Current AI struggles with truly understanding the connection between what it 'sees' in an image and what it 'reads' in text. It's not clear how to best structure the AI's thought process when it needs to use both types of information to solve a problem. Existing models often treat images and text as just different ways of saying the same thing, instead of using them as complementary tools for reasoning.
What's the solution?
The researchers created ThinkMorph, which learns by studying a large collection of examples showing step-by-step reasoning that combines text and images. ThinkMorph doesn't just look at an image and then describe it; it learns to actively manipulate the visual information in its 'thoughts' while also keeping its reasoning logical and consistent in words. It essentially generates a series of text and image steps that build on each other to reach a solution.
Why it matters?
ThinkMorph performs significantly better than previous models on tasks that require visual understanding and reasoning. It also shows the ability to handle new, unseen tasks and even demonstrates skills like manipulating images in ways it wasn't specifically trained for.

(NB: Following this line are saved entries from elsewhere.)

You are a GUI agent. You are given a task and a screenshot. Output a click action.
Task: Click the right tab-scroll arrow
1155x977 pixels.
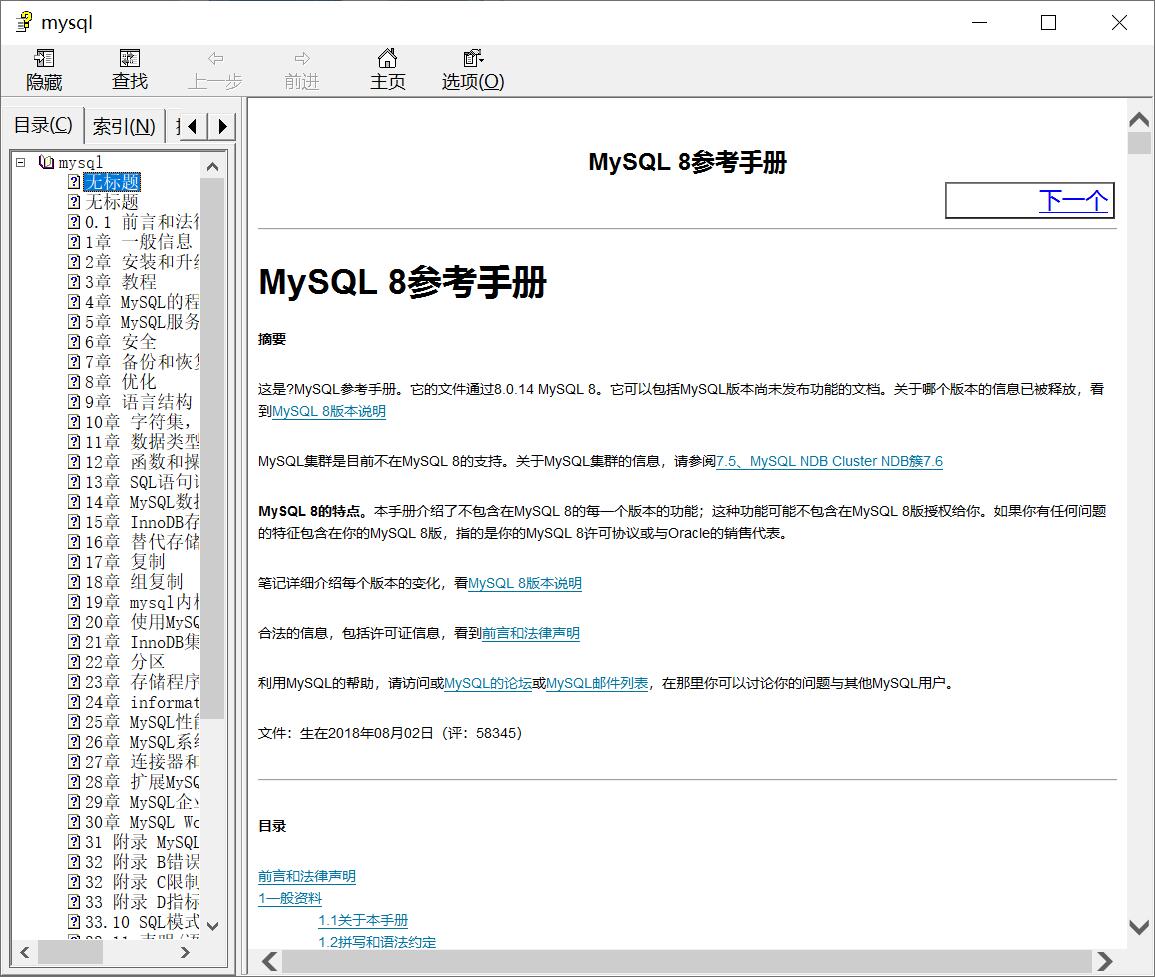[220, 125]
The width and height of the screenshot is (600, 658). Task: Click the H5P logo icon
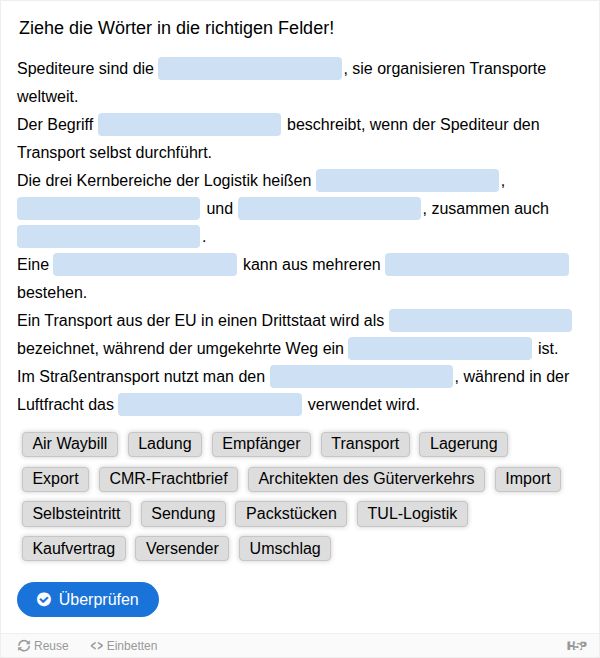[x=577, y=645]
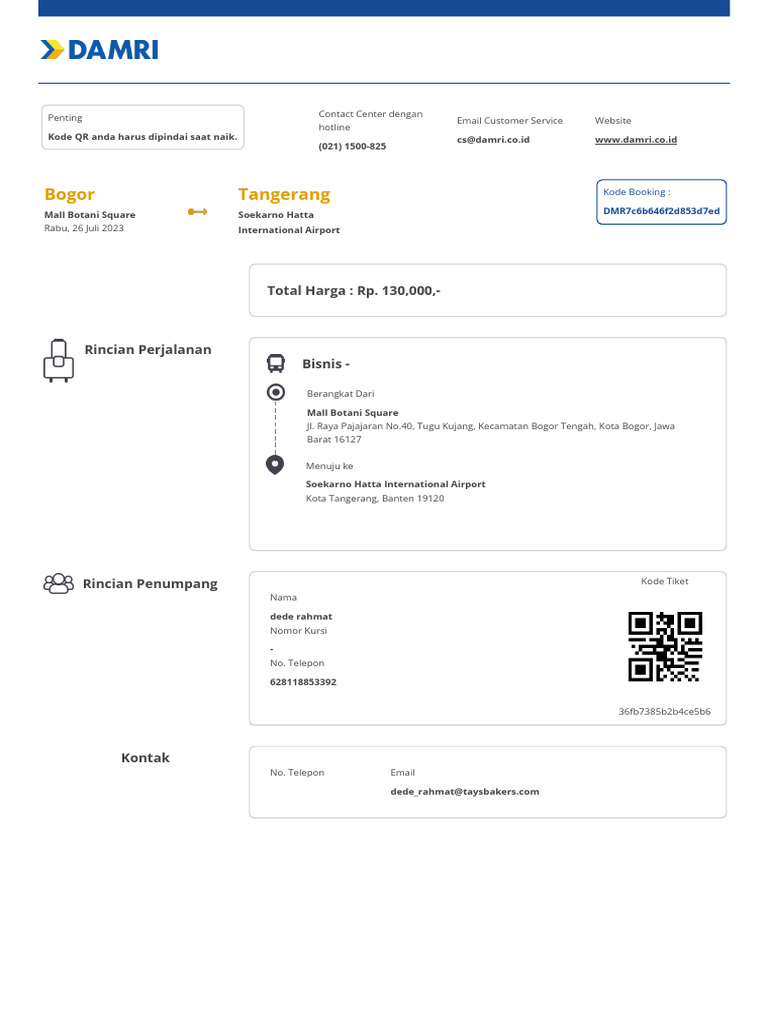The height and width of the screenshot is (1024, 768).
Task: Click the Penting QR notice box
Action: point(143,127)
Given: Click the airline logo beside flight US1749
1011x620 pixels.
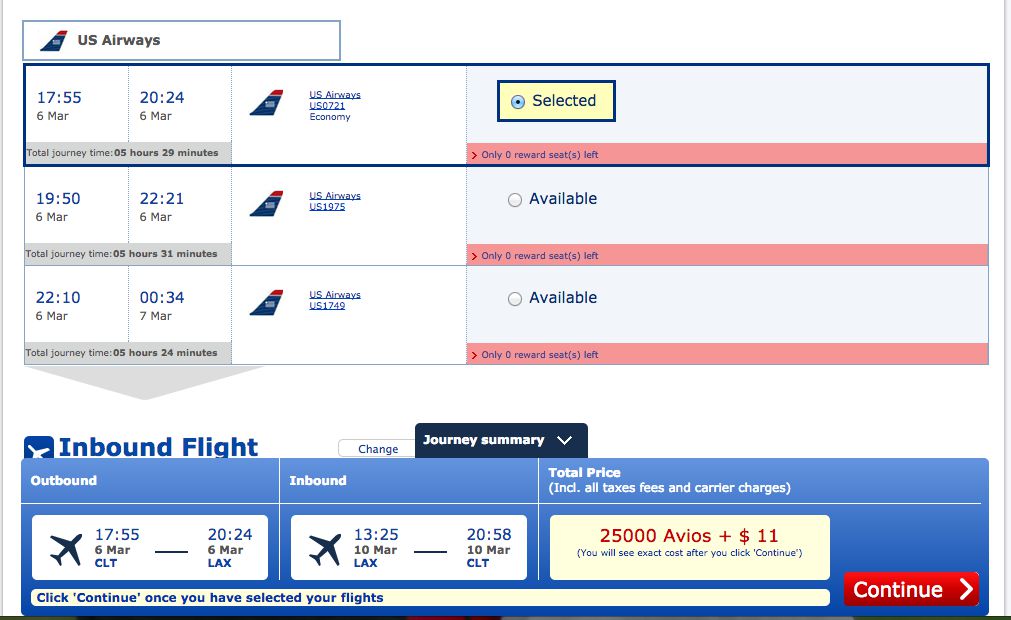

This suggests that building AI that can seamlessly integrate vision and language in this way is a promising path towards creating more intelligent and adaptable systems.
Abstract
Multimodal reasoning requires iterative coordination between language and vision, yet it remains unclear what constitutes a meaningful interleaved chain of thought. We posit that text and image thoughts should function as complementary, rather than isomorphic, modalities that mutually advance reasoning. Guided by this principle, we build ThinkMorph, a unified model fine-tuned on 24K high-quality interleaved reasoning traces spanning tasks with varying visual engagement. ThinkMorph learns to generate progressive text-image reasoning steps that concretely manipulate visual content while maintaining coherent verbal logic. It delivers large gains on vision-centric benchmarks (averaging 34.7% over the base model) and generalizes to out-of-domain tasks, matching or surpassing larger and proprietary VLMs. Beyond performance, ThinkMorph exhibits emergent multimodal intelligence, including unseen visual manipulation skills, adaptive switching between reasoning modes, and better test-time scaling through diversified multimodal thoughts.These findings suggest promising directions for characterizing the emergent capabilities of unified models for multimodal reasoning.